BEGIN EXTRACT

I did what I said I intended to do in the last sentence of the preceding comment, but Pi314m promptly messed that up by moving my clarified version of the paragraph from "Performance" under "Enterprise client-server backup] up-article to Synthetic full backup" under "Storage, the basis of a backup system". This shows conclusively that Pi314m hasn't read enough of the article to understand one basic thing: the first seven screen pages were written starting around 2007 for a person who needs to know enough to set up backup for his/her individual computer, but the last 2.5 pages were written—primarily by me—for a person who needs to set up backup for his/her enterprise. So Pi314m shouldn't have moved the clarified paragraph from the back to the front of the article, but he tried to make up for that with a cutesy-poo trick: he wrapped the enterprise-applicable part of the moved paragraph in "ref" tags—which didn't identify it as a Note because he omitted "Group=note" from the lead tag. His having not read the article is further demonstrated by his beginning that moved paragraph with "Tapes of disk archives ..."; if he had read the first sentence of the article he would have seen that it establishes "archive file" as the term—used consistently throughout—for the output of a backup, and "Tapes of disk ..." sounds like Pi314m is still mentally stuck in the days of IBM System/370. And, BTW, Pi314m totally wiped out the "Automated data grooming" paragraph because he couldn't logically move it up front under "Backup types". DovidBenAvraham (talk) 05:05, 27 May 2019 (UTC)
I've put a copy of the original "Create synthetic full backups" paragraph in front of the copy of the original "Automated data grooming" paragraph that was already in this Talk sub-section below. I did it that way in order to have only one place for Notes and References. DovidBenAvraham (talk) 17:19, 28 May 2019 (UTC)

I just discovered another thing that Pi314m did that's definitely a violation of Wikipedia rules. He "merged" the first paragraph of "Information Repository" into this article (before "Backup types", from which which he later deleted the "Unstructured" paragraph), and then deleted that entire article. As you can see from this previous version, and also from the WikiVisually copy (made before I demoted the previous contents to a Federated Information Repository section with modernized refs and added a new lead—which is the only part that Pi314m kept), Pi314m wasn't entitled to delete the article under rule 4 of the Wikipedia:Deletion policy. That's because IMHO the article does have "relevant or encyclopedic content", even though it describes a system that is a superset of what SoleraTec had developed by around 2008. Pi314m's tuchus is likely to be very populated, especially after I inform SoleraTec LLC of what Pi314m has done. DovidBenAvraham (talk) 06:12, 26 May 2019 (UTC)

I've put a copy of the edited-out "Federated Information Repository" section of the "Information Repository" article in back of the copy of the original "Automated data grooming" paragraph that was already in this Talk sub-section below. I did it that way in order to have only one place for Notes and References. DovidBenAvraham DovidBenAvraham (talk) 20:43, 28 May 2019 (UTC)

I'm about fed up with pi314m's "my way or the highway, even if I don't understand what I'm editing and violate WP rules" approach to this article. If I don't get a response from him by 3 p.m. EDT this afternoon on this Talk page, I'm going to file for a 3O. DovidBenAvraham (talk) 05:30, 27 May 2019 (UTC)

END EXTRACT
BEGIN DATA SECTION

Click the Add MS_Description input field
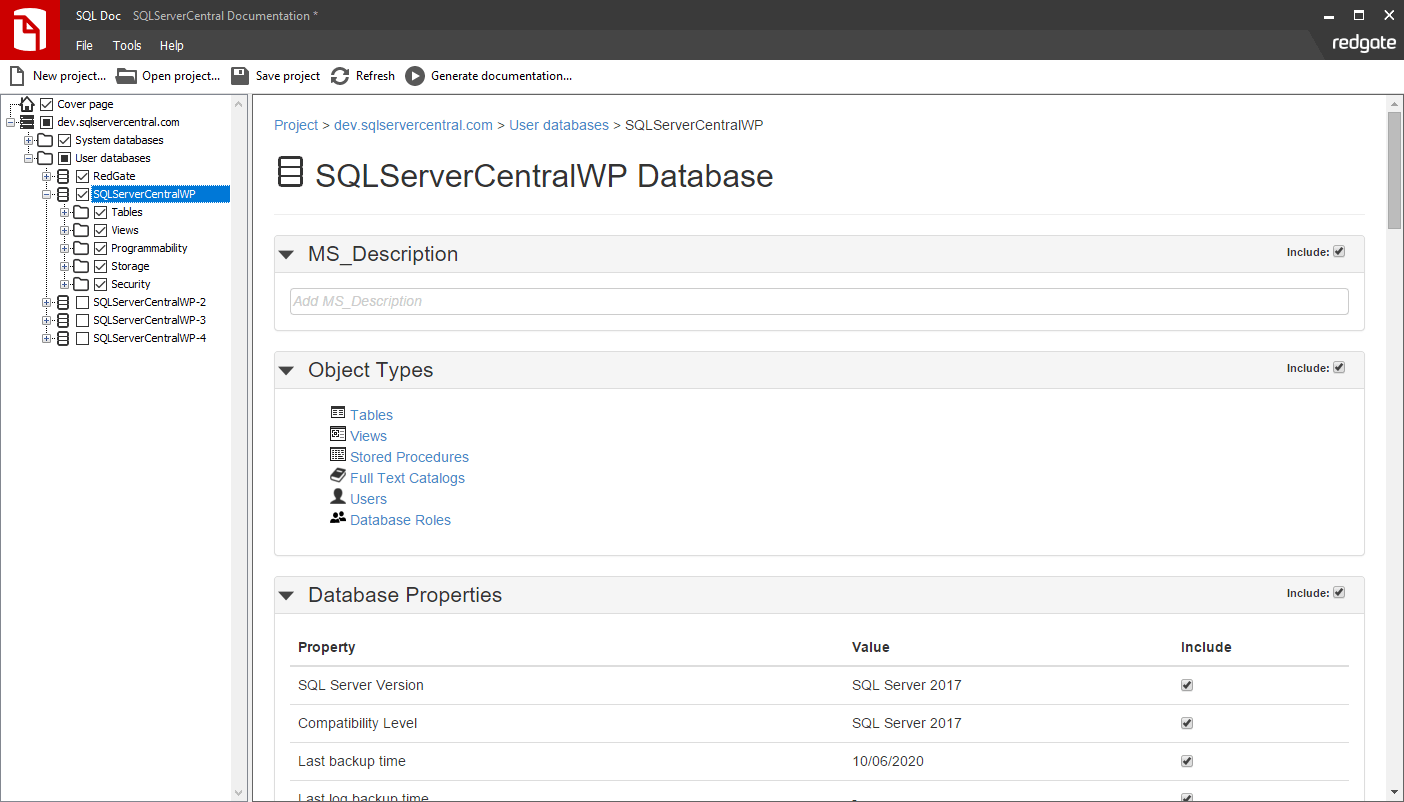Viewport: 1404px width, 802px height. (x=700, y=301)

END DATA SECTION

TASKS AND EXERCISES:
a: Which dates and times appear in the signatures of the talk-page discussion about the backup article? List every one.
b: Pick up the talk-page discussion about the backup article after its final comment and carry it forward with the next comment.

ANSWERS TO THE EXERCISES:
a:
- 05:05, 27 May 2019 (UTC)
- 17:19, 28 May 2019 (UTC)
- 06:12, 26 May 2019 (UTC)
- 20:43, 28 May 2019 (UTC)
- 05:30, 27 May 2019 (UTC)

b:
This is not a response to the anatomy-attacking and other threats, but just to highlight that "Automated data grooming" (which perhaps I should have worked on earlier) is now ahead of "Consolidation." Explanation? The flow/sequence is now Deletion ("Automated ..."), then consolidation, followed by compression, etc. Pi314m (talk) 07:11, 27 May 2019 (UTC)
Sorry, but Pi314m's messed-up response (including refs that aren't to the articles intended) is not nearly good enough to make me put off the 3 p.m. deadline. He seems to have a conceptual problem with the basic sequence of the article, which has been—for over 1.5 years—features needed for individual backup (first 7 screen pages) followed by features needed for enterprise backup (last 2.5 screen pages). For a reason I can't understand, Pi314m has decided "Automated data grooming" is a feature needed for individual backup—which AFAIK it isn't and is thus absent in its formerly-described form from applications intended for that purpose.
DovidBenAvraham (talk) 12:54, 27 May 2019 (UTC)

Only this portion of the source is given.